• [YOUR ASSIGNMENT]:
From the entries below, gather every line containing the string "Task".

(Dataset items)
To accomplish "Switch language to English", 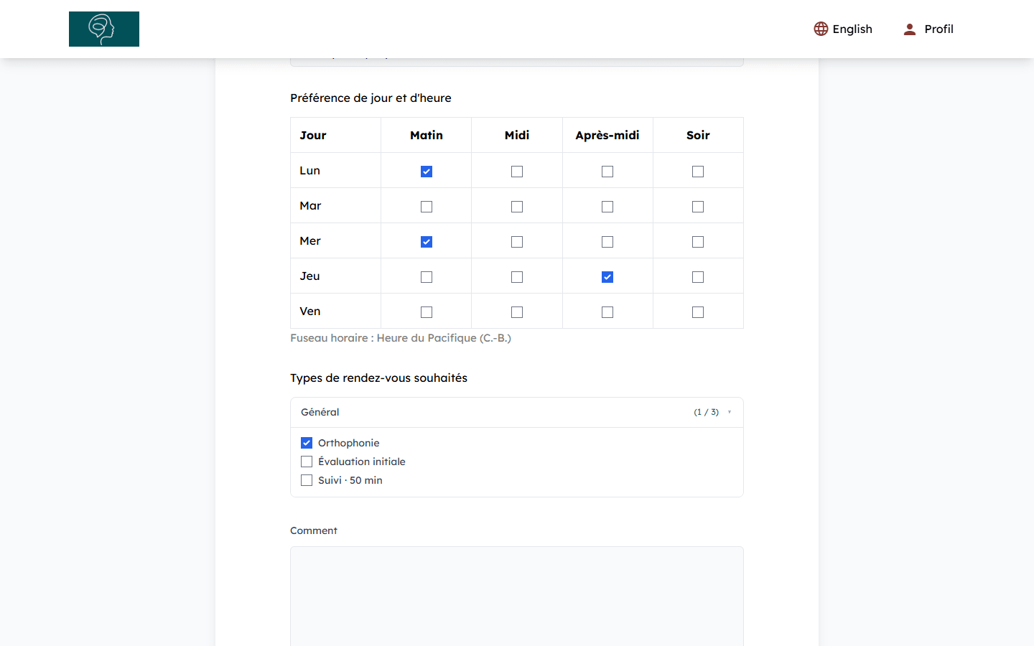I will click(x=843, y=29).
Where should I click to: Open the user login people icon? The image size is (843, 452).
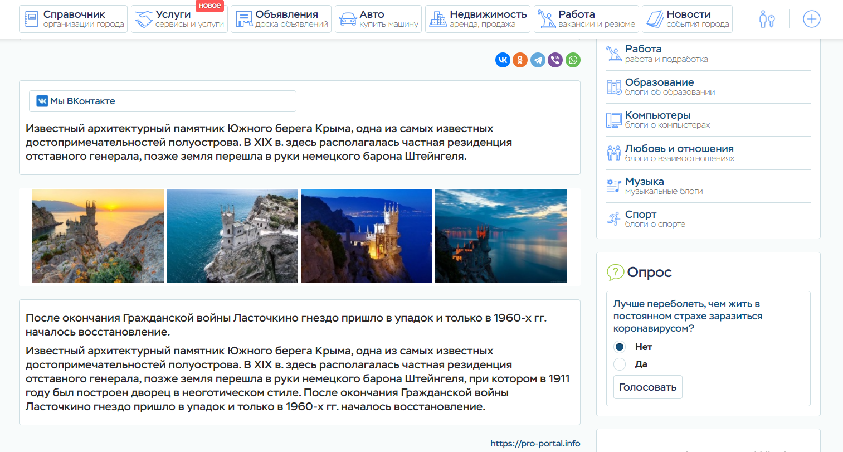[767, 20]
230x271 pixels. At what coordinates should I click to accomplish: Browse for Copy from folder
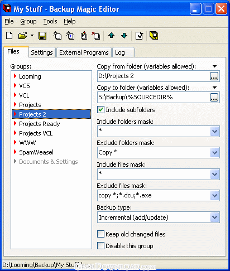tap(214, 76)
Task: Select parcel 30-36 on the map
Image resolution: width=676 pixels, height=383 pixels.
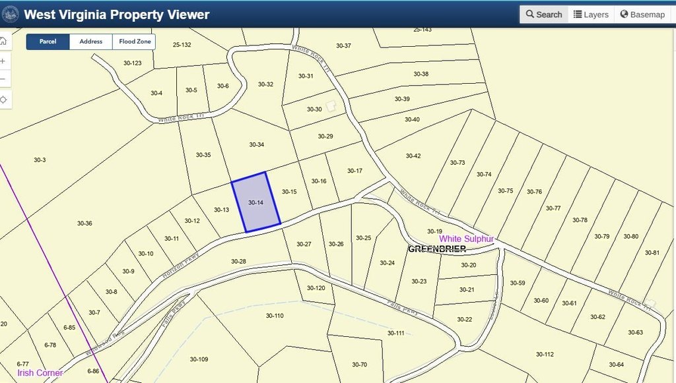Action: point(85,223)
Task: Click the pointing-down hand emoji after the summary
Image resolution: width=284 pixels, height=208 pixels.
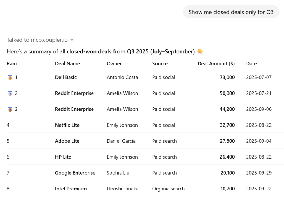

• [PROBLEM SOLUTION]:
Task: Select parcel 30-36 on the map
Task: Click the pointing-down hand emoji after the summary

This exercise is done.